Copy each line below that includes "checkbox".

━━━ TASK DATA

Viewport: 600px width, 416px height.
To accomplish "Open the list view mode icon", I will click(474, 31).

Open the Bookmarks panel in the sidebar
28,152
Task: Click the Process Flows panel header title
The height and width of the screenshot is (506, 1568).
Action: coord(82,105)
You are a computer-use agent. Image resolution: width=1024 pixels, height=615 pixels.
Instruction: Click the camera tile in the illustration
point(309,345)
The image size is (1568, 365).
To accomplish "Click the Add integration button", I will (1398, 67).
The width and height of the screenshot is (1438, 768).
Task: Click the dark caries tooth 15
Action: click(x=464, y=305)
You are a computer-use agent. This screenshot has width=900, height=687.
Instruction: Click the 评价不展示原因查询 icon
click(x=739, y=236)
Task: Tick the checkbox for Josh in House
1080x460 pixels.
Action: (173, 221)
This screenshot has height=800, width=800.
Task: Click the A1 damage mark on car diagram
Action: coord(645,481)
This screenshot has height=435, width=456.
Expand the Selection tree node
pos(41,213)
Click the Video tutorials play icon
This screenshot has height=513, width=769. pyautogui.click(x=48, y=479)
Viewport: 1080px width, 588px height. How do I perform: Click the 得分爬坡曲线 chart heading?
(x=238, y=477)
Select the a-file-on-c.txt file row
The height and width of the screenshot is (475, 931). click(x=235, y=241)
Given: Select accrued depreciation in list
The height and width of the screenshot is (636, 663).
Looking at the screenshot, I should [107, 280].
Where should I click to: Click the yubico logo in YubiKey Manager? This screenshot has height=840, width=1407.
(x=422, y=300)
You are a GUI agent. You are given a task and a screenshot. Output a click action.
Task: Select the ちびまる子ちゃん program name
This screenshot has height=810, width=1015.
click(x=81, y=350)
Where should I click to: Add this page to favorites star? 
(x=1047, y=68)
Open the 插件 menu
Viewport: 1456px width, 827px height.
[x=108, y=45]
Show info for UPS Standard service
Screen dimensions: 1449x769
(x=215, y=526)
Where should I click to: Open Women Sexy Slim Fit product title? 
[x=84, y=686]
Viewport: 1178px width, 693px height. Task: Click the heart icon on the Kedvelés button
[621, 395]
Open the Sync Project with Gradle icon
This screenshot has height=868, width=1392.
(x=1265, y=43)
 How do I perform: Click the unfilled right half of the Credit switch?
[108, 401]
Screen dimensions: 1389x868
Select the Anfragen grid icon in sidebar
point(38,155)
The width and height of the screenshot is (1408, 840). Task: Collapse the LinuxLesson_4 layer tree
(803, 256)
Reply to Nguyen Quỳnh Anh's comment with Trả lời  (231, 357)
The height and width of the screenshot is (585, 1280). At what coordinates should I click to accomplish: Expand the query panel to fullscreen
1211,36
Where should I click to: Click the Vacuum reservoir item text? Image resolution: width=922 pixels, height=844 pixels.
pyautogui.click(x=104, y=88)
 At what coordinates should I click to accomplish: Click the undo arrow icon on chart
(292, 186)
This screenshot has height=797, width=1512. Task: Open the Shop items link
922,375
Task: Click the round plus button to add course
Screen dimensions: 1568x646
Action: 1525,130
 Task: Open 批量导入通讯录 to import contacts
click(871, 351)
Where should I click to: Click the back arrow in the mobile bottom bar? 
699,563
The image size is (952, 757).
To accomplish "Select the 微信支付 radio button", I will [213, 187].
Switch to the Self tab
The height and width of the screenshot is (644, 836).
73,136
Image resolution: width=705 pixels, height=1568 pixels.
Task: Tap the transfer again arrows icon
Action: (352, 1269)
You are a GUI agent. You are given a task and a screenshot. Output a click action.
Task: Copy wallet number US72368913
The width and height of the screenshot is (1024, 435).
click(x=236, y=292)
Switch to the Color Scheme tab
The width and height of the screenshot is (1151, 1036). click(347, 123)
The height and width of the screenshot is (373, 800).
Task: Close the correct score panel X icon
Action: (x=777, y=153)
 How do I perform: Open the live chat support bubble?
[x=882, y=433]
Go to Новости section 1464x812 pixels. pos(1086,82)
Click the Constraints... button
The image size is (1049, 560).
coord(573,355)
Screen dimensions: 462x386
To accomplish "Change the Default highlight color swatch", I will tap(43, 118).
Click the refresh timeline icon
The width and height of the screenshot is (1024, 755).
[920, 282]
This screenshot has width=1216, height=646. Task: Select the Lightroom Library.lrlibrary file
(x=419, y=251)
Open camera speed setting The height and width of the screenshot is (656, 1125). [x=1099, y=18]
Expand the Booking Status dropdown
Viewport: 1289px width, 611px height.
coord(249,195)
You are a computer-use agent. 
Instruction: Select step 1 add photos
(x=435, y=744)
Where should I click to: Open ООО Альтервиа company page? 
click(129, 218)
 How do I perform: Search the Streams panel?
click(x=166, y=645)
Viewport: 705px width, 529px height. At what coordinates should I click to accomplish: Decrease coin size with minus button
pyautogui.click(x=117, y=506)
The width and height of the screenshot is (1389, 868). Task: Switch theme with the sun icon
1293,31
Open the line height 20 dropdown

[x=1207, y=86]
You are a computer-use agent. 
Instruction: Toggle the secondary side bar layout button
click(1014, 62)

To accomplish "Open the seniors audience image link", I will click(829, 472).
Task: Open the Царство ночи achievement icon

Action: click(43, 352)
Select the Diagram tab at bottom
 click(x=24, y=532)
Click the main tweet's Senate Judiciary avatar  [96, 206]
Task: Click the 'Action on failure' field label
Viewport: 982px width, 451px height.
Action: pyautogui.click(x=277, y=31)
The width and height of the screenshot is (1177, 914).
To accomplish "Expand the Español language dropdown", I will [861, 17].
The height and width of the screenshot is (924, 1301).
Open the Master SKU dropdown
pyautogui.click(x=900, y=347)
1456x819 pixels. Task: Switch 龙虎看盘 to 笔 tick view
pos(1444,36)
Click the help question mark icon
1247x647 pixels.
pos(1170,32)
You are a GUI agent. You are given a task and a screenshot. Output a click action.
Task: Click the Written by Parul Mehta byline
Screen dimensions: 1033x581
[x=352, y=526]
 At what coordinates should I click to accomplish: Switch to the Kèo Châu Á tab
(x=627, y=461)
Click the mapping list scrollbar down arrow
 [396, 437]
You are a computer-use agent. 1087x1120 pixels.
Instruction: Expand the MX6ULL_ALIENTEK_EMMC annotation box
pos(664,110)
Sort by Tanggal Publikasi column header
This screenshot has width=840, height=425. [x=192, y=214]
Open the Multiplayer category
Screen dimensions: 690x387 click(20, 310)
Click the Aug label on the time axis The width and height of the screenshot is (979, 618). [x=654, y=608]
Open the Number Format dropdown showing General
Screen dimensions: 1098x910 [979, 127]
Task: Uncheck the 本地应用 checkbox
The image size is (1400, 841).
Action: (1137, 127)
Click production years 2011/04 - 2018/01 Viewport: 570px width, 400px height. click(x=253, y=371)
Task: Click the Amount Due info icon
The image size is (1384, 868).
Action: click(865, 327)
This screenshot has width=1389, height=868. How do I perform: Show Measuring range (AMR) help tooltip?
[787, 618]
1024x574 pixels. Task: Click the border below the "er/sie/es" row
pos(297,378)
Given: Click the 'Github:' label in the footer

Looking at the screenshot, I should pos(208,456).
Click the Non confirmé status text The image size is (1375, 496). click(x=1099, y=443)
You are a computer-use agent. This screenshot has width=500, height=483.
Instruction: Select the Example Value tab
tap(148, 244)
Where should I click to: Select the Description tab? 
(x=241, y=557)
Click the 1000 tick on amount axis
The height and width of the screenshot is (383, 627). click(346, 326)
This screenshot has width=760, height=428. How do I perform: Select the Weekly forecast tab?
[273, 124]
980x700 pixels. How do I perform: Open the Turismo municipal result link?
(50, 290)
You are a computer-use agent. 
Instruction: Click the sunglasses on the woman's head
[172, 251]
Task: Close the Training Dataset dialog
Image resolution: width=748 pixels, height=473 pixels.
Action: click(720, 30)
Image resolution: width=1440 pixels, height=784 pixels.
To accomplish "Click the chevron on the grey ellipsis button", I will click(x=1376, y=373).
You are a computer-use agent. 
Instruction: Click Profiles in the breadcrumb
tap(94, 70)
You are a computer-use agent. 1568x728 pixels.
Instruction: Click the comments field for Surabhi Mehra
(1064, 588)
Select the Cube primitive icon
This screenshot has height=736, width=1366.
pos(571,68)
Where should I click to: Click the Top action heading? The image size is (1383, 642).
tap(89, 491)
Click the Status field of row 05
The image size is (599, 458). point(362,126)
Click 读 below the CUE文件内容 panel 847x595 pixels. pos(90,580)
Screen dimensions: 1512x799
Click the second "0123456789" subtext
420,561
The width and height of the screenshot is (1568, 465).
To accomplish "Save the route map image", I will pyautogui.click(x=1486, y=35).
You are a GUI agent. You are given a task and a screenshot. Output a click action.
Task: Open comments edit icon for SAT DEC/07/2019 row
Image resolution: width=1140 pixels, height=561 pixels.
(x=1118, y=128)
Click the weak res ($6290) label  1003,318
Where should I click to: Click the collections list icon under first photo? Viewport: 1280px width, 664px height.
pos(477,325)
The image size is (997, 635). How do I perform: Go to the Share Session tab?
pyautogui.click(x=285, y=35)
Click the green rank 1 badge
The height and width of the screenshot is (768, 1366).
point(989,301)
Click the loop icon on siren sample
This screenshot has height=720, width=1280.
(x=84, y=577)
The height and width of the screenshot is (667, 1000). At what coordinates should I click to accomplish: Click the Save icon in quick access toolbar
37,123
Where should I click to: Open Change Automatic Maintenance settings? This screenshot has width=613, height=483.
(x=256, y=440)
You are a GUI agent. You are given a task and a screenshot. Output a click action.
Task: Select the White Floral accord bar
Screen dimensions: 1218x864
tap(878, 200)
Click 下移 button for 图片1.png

━━━━━━

SOLUTION:
Task: Tick the checkbox for Josh in House
Task: Uncheck the 本地应用 checkbox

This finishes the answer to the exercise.